Thorne holds a Master Peace Officers Certificate, issued through the Texas Commission on Law Enforcement. He also received his masters’ degree in fisheries and wildlife science from Texas A&M University- College Station in 1999.
Stationed in Freestone County, Thorne’s area includes a portion of the Richland-Chambers Reservoir, covering about 41,000 acres. He is also responsible for enforcement activities along 50 miles of the Trinity River.
As a state game warden, Thorne has encountered a variety of law enforcement scenarios since graduating from the department’s training academy in 2002.
He has been involved in about 80 boating while intoxicated and boating under the influence arrests in his 12-year career. Two years into his career, Thorne filed 11 BWI’s in one summer.

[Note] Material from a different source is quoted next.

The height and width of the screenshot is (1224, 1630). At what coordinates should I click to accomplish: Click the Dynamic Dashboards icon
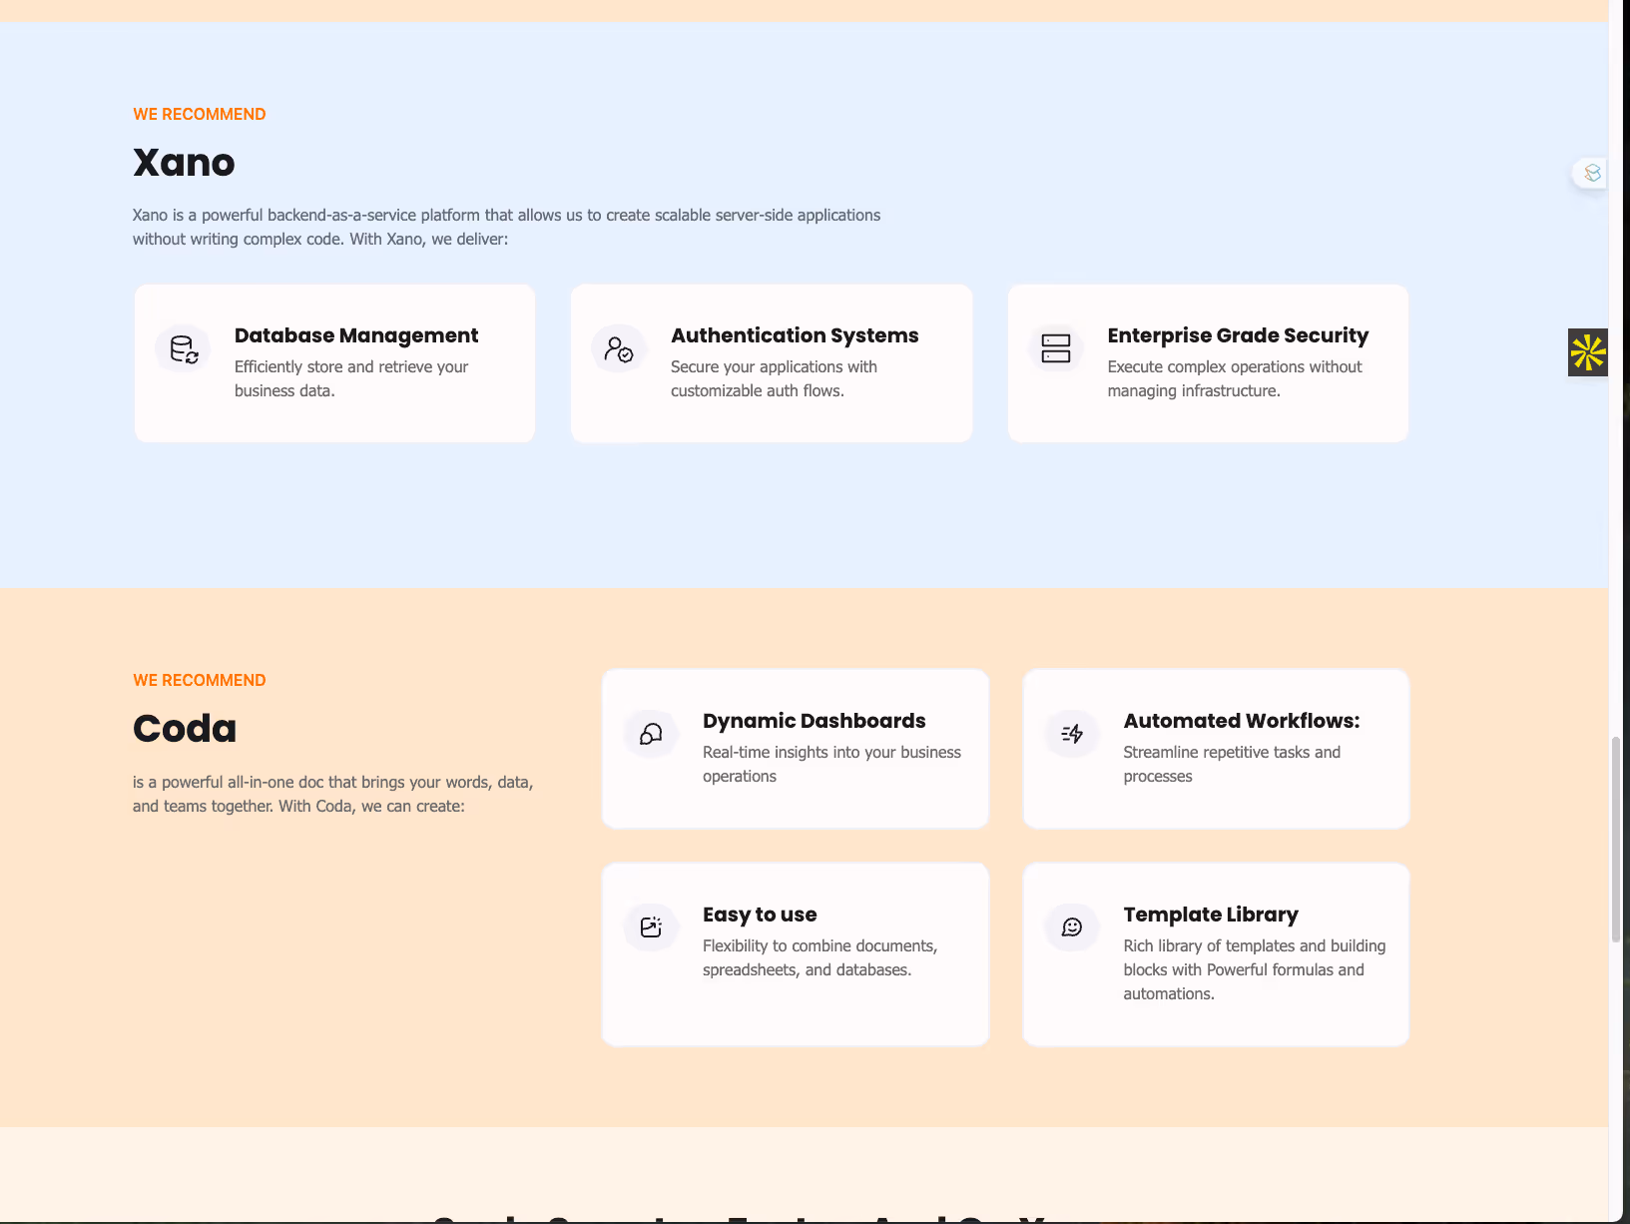point(651,735)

This past summer, he and a less-tenured warden filed five BWI’s in one day.
He has also worked with local prosecutors to streamline a protocol for the issuance of search warrants to draw blood from those who refuse to provide a specimen.
Thorne is one of the few trained drug recognition experts in the department. He is also a member of the newly formed TPWD K-9 team, where he has assumed a team lead role.
He has attended boat accident investigation training, which has helped him handle more than 15 boat accidents, two of which involved fatalities with alcohol as a factor and several other non-fatalities that involved drugs and alcohol.
Thorne became a member of the TPWD Law Enforcement Division’s Critical Incident Team in 2004 and has used his training numerous times during drowning incidents, boat accidents, officer-involved shootings and most recently to aid first responders following the fertilizer plant explosion in West.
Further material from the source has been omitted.